Petrolina, Brazil - July 1999
Section 1: Strategy for Rainwater Utilization in the Next Millennium
Paper 1.5
Water Potentials in the Brazilian Semiarid Zone:
Perspectives for an Efficient Use
Aldo da C. Rebouças
Universidade de São Paulo
Rua Eduardo Silva Magalhães, 510
Pq. Continental, CEP 05324-000, São Paulo, SP, Brasil
Tel. 55-11-2682862
Fax: 55-11-8690483
E-mail: aldocr@mandic.com.br
Abstract
In the central region of the Northeast, yearly rainfall is
very irregular and varies between 500 and 800 mm/year. These meteorological
conditions combine with the prevalence of a geological base formed by
underground crystalline rock and practically impermeable, resulting in
temporary rivers and semiarid soil conditions in about 10% of the national
territory.
The vision of permanent rivers gives us the idea of
abundance, while the temporary rivers of the Northeast leave us with the
impression of scarcity. It needs to be emphasized that ideas of abundance and
scarcity related to visions of permanent or temporary rivers, are as wrong as
the geocentricism based on the vision of the sun's motion from one end to the
other end of our horizon.
In reality, the physical and climatic conditions predominant
in Brazil's Sertão (arid and remote interior) in the Northeast, can make life
difficult, demanding more diligence and more rationality using its natural
resources in general and water in particular, but they are not responsible for
the widely spread and tolerated poverty patterns.

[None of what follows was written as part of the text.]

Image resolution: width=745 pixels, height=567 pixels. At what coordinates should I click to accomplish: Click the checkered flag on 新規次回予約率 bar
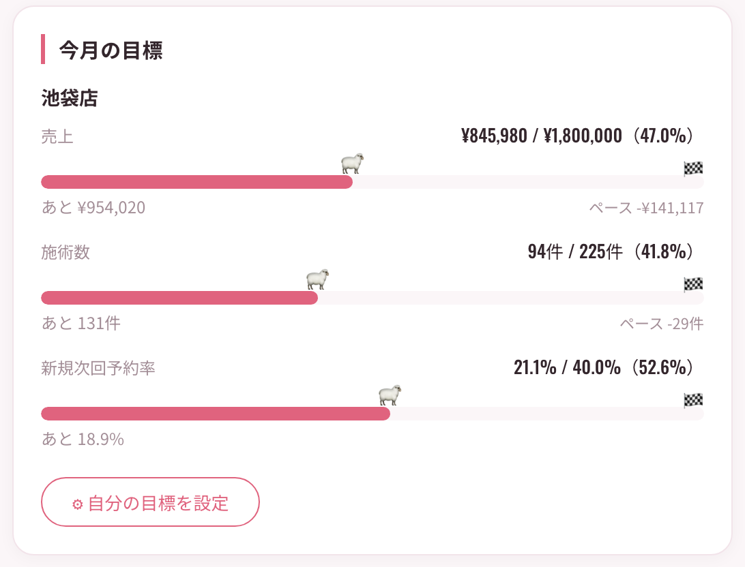point(693,400)
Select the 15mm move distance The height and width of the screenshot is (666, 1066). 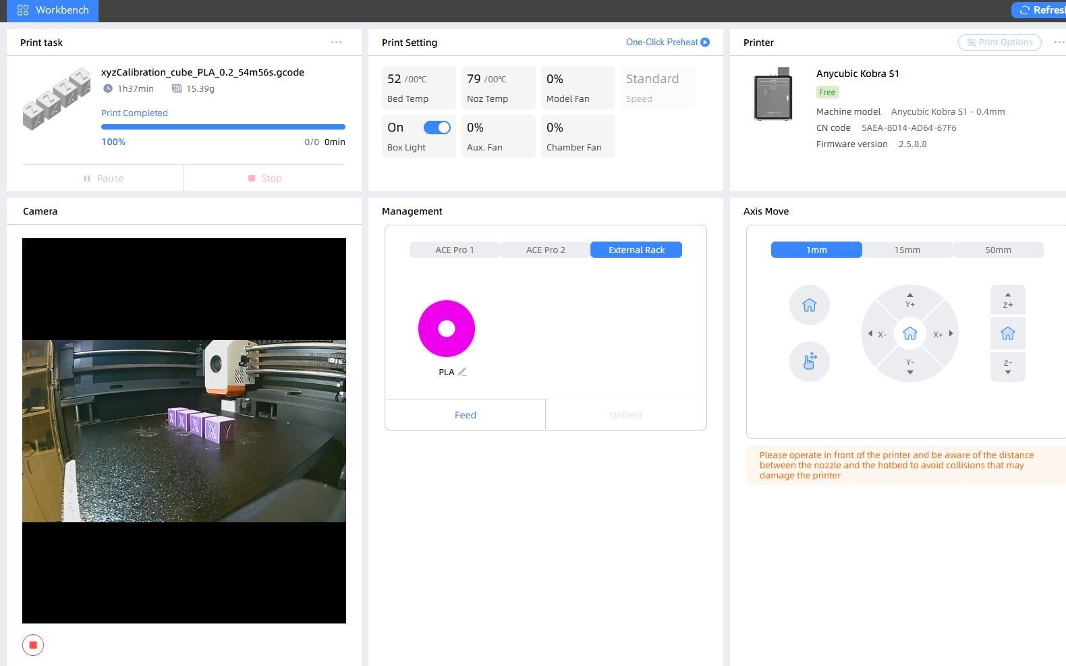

What is missing most in
Brazil in general and in the Northeast in particular, is not water, but a
prevailing cultural pattern increasing confidence and increasing the efficiency
of public and private organizations dealing with water questions.
The main goal of this paper is to refuse the physical and
climatic determinism, which has served as justification for a culture of a
water crisis in the world as well as in Brazil, as well as the draught culture
in the Northeast.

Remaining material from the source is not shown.